Allin Cottrell schrieb:
Marcin B. has been in touch with me about providing an accessor or
function such that you could retrieve ACF/PACF values for further
analysis, and I thought I'd bring this issue to the list.
IMO it would be a great feature to have.
This could work, but my alternative thought was to provide a
function acf() -- or corrgm(), the name doesn't matter much --
that works in a "stand-alone" manner to provide an acf vector.
This seemed a little more "natural" to me than using an accessor.
Now I take your point that one might also want the partial
autocorrelations, or for that matter the cross-correlogram of two
variables. We could do this by providing three functions, e.g.,
acy(y, p)
pacf(y, p)
xcf(x, y, p)
where x and y are series and p is the maximum lag. It would be
possible to combine acf and pacf into one function by using a
third boolean parameter to distinguish the cases -- or, I suppose,
we could have a corrgm() function with returns a p x 2 matrix with
the ACF in column 1 and the PACF in column 2. I'm not sure which
of these options is best.
I have no strong opinions here, but for heavy-duty number-crunching in
simulations I guess it would be better to only calculate the results
that are really needed to save cpu time. So no automatic returning of
both ACF and PACF unless it is explicitly requested.

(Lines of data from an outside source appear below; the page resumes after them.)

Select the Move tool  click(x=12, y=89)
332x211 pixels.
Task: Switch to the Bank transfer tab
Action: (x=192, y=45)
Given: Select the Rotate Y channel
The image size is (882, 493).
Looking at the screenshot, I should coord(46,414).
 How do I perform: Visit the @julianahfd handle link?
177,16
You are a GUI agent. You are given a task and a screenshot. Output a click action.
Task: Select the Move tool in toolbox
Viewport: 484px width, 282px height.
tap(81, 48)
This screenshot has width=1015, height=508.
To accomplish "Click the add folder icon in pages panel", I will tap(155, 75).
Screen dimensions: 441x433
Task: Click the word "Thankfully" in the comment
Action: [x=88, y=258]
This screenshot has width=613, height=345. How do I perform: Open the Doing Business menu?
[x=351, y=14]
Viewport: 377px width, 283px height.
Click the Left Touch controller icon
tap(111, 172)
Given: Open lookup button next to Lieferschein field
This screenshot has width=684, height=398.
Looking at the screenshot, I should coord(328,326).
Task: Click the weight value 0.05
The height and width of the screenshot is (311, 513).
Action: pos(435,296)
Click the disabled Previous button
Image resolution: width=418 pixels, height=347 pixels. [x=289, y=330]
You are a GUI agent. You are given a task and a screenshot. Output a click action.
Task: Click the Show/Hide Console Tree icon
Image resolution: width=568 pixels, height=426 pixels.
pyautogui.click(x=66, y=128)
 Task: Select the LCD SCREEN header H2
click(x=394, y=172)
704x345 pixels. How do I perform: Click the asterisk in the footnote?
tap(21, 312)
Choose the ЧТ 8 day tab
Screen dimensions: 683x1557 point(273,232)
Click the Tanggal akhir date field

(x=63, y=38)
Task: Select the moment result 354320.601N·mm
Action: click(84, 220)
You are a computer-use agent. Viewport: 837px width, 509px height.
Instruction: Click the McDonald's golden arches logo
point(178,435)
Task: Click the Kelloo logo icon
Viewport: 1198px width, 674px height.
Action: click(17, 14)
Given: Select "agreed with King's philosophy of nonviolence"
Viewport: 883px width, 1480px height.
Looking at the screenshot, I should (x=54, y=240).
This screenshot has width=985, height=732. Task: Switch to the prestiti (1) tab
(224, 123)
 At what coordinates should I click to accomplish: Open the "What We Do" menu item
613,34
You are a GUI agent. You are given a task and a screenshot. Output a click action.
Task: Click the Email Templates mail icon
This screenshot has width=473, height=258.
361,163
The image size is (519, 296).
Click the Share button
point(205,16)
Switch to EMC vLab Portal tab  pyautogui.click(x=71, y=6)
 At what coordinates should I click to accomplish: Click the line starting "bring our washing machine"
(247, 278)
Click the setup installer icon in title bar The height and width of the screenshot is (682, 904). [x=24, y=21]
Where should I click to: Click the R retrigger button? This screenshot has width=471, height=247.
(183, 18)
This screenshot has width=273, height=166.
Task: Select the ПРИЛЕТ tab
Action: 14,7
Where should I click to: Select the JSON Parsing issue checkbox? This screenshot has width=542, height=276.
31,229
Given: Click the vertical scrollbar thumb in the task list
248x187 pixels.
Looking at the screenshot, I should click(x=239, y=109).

Also, I would be in favor of not introducing too many new function names
for the sake of finding quickly what you want in the function
documentation. So I think having one function, say 'acf' (but there may
be better names), with a parameter that determines whether you want the
standard acf, or pacf, or cross-correlation.
In general I would suggest to have only one data argument which must be
either a series, or a list of series, or a matrix. Some further ideas:
If an n-element list or an n-column matrix is provided, the dimension of
the returned matrix depends on the extra parameter:
* if standard acf or pacf is requested, then there would be n columns,
one for each variable in the input (and p rows for the lags)
* if cross-correlation is requested, there would be 0.5*n*(n-1) columns
(or thereabouts....) for all combinations of variables, and something
like 2*p+1 rows for leads and lags including contemporaneous
correlation. The documentation would tell you what the column index for
the i,j-combination of variables is (inspired from the cross-spectrum
functions in R, I don't remember the formula right now, but of course
it's easy to reconstruct once you try).
Once we have all that, we only need functions that return some spectral
weighting windows and we're all set for more frequency-domain analysis!
So, gretl's future is bright (as always... ;-)
thanks,
sven